--- YOUR INSTRUCTIONS ---
Set out exactly, line by line, the stretch of data below that begins at the line containing "Instagram/toryburch (787, 2178)" and ends at the line containing "Home (100, 85)", with both ends kept.

(Stored items)

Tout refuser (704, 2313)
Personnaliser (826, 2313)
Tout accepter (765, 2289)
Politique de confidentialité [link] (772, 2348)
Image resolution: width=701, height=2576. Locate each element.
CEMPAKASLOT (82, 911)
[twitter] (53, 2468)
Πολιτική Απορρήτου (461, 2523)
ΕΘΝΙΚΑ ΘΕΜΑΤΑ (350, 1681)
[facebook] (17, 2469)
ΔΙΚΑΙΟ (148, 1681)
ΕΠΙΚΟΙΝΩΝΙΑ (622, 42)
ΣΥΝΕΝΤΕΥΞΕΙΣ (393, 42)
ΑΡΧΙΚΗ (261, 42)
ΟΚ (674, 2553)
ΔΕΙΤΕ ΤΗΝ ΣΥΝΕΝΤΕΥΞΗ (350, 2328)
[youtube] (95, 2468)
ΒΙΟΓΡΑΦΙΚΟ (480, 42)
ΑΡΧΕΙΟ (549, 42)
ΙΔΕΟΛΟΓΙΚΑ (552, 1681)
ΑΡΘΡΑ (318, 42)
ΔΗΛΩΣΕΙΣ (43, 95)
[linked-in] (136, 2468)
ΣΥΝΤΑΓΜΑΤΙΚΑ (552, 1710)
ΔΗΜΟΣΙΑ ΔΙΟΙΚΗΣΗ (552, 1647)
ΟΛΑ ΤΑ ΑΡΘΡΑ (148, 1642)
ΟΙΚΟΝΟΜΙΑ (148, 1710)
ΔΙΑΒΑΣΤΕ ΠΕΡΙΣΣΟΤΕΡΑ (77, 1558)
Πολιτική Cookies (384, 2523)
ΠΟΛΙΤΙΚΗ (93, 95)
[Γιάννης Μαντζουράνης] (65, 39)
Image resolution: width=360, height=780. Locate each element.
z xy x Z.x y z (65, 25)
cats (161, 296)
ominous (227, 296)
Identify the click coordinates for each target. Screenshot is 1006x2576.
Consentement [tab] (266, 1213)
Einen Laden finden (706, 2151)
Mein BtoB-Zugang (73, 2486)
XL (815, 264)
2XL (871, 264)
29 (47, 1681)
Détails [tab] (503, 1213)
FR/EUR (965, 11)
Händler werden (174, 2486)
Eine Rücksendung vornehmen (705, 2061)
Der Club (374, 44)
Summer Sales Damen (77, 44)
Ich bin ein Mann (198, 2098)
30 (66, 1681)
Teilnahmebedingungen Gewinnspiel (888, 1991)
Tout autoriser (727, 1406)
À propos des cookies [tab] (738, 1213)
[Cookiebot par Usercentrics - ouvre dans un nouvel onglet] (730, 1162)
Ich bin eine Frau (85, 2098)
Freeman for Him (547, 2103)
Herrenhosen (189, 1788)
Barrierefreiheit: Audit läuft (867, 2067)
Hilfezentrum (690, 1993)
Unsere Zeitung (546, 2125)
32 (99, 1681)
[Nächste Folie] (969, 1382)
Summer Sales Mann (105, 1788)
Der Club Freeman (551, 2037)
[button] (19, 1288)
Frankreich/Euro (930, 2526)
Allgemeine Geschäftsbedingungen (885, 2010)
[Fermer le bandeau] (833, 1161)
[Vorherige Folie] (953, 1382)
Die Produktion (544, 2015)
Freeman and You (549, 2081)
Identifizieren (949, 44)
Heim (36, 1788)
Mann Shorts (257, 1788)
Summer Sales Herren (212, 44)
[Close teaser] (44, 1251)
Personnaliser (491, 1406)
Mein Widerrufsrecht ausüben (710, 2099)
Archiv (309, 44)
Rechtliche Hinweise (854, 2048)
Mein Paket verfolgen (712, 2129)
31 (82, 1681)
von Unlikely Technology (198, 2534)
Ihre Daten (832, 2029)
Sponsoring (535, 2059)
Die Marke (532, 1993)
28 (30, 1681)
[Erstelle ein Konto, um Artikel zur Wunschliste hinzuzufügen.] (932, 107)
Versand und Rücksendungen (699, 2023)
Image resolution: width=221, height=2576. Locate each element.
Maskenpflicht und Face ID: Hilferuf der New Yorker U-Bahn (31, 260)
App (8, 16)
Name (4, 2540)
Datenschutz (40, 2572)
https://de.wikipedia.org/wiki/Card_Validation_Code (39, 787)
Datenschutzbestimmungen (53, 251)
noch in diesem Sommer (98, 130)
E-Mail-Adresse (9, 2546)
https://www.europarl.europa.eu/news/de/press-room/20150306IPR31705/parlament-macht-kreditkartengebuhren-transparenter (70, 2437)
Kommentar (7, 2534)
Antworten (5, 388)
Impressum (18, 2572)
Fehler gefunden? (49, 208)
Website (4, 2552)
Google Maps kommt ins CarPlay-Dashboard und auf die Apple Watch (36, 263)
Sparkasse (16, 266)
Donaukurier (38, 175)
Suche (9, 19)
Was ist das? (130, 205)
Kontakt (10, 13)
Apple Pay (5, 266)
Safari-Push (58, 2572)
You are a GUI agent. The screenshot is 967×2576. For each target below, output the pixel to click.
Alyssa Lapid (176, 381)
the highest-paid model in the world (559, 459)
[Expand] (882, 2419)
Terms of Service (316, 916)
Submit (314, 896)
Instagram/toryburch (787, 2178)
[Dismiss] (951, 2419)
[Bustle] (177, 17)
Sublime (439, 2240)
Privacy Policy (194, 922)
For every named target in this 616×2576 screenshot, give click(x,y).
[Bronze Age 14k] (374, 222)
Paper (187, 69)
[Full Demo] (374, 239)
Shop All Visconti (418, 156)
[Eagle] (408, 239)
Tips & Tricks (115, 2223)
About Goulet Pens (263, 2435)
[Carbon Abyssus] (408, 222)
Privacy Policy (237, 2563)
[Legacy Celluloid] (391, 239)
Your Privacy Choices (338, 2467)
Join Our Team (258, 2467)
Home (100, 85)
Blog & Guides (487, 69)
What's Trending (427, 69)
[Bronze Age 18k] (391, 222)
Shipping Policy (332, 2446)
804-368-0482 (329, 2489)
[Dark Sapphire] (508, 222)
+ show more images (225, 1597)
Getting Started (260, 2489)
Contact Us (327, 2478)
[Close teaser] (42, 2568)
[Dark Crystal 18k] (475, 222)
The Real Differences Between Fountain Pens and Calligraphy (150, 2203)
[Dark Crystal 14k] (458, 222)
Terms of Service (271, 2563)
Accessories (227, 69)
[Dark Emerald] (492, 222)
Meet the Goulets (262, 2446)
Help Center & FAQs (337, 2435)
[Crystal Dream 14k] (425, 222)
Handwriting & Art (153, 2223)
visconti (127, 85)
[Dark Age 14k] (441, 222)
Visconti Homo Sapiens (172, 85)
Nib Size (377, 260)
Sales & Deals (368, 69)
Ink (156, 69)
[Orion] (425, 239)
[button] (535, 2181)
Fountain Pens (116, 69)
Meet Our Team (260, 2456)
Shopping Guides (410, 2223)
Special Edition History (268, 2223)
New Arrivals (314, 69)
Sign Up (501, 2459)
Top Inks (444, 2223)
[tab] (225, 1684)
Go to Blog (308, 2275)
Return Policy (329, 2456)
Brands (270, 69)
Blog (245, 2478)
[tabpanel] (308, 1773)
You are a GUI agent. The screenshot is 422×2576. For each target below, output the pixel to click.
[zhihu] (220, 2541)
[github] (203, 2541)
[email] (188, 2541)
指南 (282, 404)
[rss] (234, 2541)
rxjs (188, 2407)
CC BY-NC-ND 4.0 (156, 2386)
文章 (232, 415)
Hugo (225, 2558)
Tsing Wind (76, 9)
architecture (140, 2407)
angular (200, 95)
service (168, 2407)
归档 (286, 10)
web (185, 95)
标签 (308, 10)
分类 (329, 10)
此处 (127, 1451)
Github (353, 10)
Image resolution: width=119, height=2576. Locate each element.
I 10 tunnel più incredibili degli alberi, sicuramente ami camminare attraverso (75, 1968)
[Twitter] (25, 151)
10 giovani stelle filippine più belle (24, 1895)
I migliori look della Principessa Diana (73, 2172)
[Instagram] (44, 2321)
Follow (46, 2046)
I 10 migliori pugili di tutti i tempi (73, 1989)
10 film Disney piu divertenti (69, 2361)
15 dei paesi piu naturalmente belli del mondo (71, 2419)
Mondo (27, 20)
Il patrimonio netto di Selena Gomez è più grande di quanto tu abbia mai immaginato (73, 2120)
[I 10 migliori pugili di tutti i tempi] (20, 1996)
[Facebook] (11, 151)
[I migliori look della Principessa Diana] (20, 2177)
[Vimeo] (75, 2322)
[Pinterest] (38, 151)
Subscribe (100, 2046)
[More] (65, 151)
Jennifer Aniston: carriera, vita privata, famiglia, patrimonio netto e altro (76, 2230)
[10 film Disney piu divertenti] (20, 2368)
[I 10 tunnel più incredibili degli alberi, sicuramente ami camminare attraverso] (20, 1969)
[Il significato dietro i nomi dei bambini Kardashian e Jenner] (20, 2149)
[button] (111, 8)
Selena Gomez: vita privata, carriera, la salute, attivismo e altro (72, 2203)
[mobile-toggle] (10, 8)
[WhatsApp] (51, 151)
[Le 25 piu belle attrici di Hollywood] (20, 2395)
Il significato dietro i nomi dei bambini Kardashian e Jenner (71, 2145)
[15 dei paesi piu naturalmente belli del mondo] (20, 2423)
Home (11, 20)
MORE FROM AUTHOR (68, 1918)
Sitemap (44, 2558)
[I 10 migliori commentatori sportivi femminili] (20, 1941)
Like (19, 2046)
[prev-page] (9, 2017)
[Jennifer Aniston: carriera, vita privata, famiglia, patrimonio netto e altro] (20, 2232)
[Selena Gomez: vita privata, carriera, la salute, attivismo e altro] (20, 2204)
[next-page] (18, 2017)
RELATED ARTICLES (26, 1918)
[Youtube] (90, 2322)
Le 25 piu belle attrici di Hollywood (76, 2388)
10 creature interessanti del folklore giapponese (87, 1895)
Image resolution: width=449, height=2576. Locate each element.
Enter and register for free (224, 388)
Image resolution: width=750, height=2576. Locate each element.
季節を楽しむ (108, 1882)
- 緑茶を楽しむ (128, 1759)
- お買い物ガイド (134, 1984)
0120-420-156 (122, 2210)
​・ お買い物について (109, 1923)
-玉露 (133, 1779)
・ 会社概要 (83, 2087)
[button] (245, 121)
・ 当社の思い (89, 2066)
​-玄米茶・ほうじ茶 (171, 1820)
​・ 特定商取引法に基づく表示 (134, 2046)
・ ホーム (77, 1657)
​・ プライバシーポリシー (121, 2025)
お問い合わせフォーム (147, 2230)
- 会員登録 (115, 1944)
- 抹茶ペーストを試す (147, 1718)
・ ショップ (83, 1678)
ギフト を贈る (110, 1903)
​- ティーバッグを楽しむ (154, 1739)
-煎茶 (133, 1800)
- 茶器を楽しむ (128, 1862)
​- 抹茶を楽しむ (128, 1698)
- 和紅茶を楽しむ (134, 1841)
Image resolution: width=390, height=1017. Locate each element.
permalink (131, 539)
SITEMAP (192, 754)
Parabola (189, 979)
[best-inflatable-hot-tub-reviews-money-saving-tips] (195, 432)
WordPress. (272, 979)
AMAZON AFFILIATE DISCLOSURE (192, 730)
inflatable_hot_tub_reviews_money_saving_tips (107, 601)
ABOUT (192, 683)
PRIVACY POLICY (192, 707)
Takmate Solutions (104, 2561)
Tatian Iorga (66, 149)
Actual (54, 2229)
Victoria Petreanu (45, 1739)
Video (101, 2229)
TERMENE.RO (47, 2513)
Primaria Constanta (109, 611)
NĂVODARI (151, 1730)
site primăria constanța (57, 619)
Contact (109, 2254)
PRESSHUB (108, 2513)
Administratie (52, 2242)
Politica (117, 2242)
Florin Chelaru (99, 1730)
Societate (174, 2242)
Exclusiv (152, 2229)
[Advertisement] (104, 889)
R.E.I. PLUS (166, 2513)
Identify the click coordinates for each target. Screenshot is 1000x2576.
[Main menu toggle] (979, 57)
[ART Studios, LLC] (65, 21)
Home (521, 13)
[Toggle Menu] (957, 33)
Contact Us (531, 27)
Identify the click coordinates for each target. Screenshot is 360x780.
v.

--- OUTPUT BELOW ---
Instagram/toryburch (787, 2178)
[Dismiss] (951, 2419)
[Bustle] (177, 17)
Sublime (439, 2240)
Privacy Policy (194, 922)
For every named target in this 616×2576 screenshot, give click(x,y).
[Bronze Age 14k] (374, 222)
Paper (187, 69)
[Full Demo] (374, 239)
Shop All Visconti (418, 156)
[Eagle] (408, 239)
Tips & Tricks (115, 2223)
About Goulet Pens (263, 2435)
[Carbon Abyssus] (408, 222)
Privacy Policy (237, 2563)
[Legacy Celluloid] (391, 239)
Your Privacy Choices (338, 2467)
Join Our Team (258, 2467)
Home (100, 85)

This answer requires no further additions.